> _GIVEN PASSAGE_
■ ■ ■ ■

Fear, loathing, and a “third-class principle”.
I’ve had the same conversation repeatedly over the past nine years. I’ll be talking with someone about an upcoming election, and they’ll register some disbelief about hardline Trump Republican voters. “I can’t believe they’re willing to believe those lies.” “Why are they voting against their own self-interest?” “What do they even see in Trump?”
These questions are logical questions to ask, but I’ve realized they’re a little beside the point. Committed Trump voters do not operate, and have not operated, on that kind of logic for years. These voters have decided that their economic self-interest is less valuable to them than non-economic considerations. Indeed, I believe their behavior can be explained by a simple principle:
These voters are willing to live in a permanent second class—as long as they believe there is a third class that they can look down upon.
I’m going to say that again: These voters are willing to live in a permanent second class—as long as they believe there is a third class they can look down upon.
This “third-class” principle is at the core of almost every conservative political argument we’ve heard in the last decade. Now, it may not be an explicit belief for many of these voters. And many would deny it publicly and privately. But it’s the throughline that ties their politics together. Whether their sense of the “third class” is racially motivated, or driven by gender-based, LGBTQ+-based, or generational grievances, they place such a high value on sticking it to that third class that they are perfectly willing to ignore their own material well-being to do so.

■ ■ ■ ■

> _DATA BELOW_
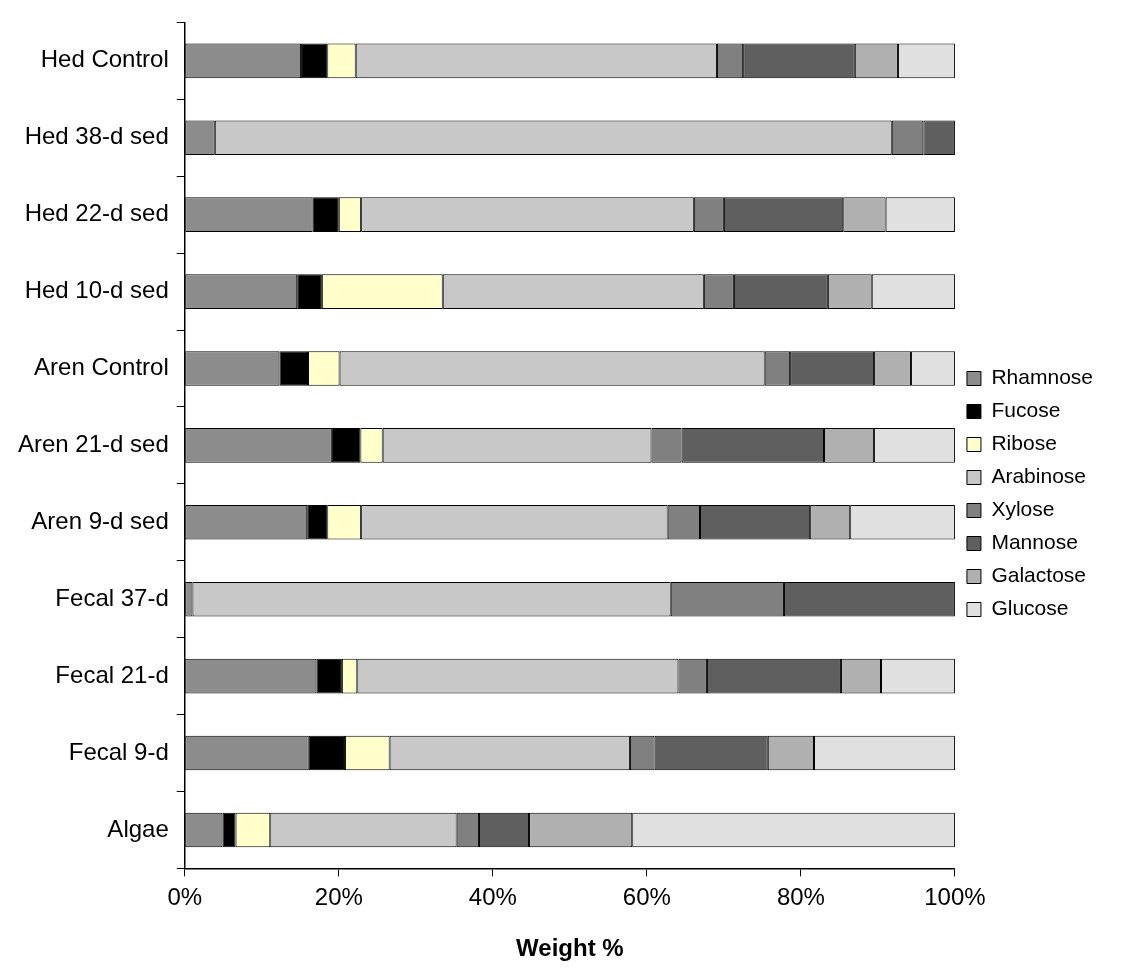  I want to click on x-tick-label: 40%, so click(492, 897).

■ ■ ■ ■

> _TASK ITEM_
Can you carry on the essay on the “third-class principle” from the point where it stops? The material stands apart from the essay on the “third-class principle.”

> _ANSWER TO THE EXERCISE_
In many ways, this shift in the GOP became inevitable almost 20 years ago. But if we understand it and take it to heart, it should help us understand the path to beating the Republican Party until they turn back from open hatred and fascism.
I. On Suffering
One of those core values in the American mythology is the idea of self-sufficiency—that we are a nation of self-starters, of resourceful builders, of people who don’t need the rest of society to function or even thrive. You can’t go an election season without hearing a candidate allude to our ability to create great things without governmental interference.
The corollary to this, of course, is the idea that anybody who relies on others, and especially the government, to help them succeed is somehow inferior for doing so. If you didn’t do these things yourself, if you didn’t suffer for them, then you’re not worthy of the success that comes afterward.
Taken to its logical conclusion, we end up with an insidious argument any time someone tries to expand the social safety net: I suffered, and thus you must suffer too. In its purest form, we see this argument applied to student loan forgiveness, but it’s an undercurrent of arguments against expanded health insurance access, expansions of support programs like the Child Tax Credit, and even expansions of things like free school lunch.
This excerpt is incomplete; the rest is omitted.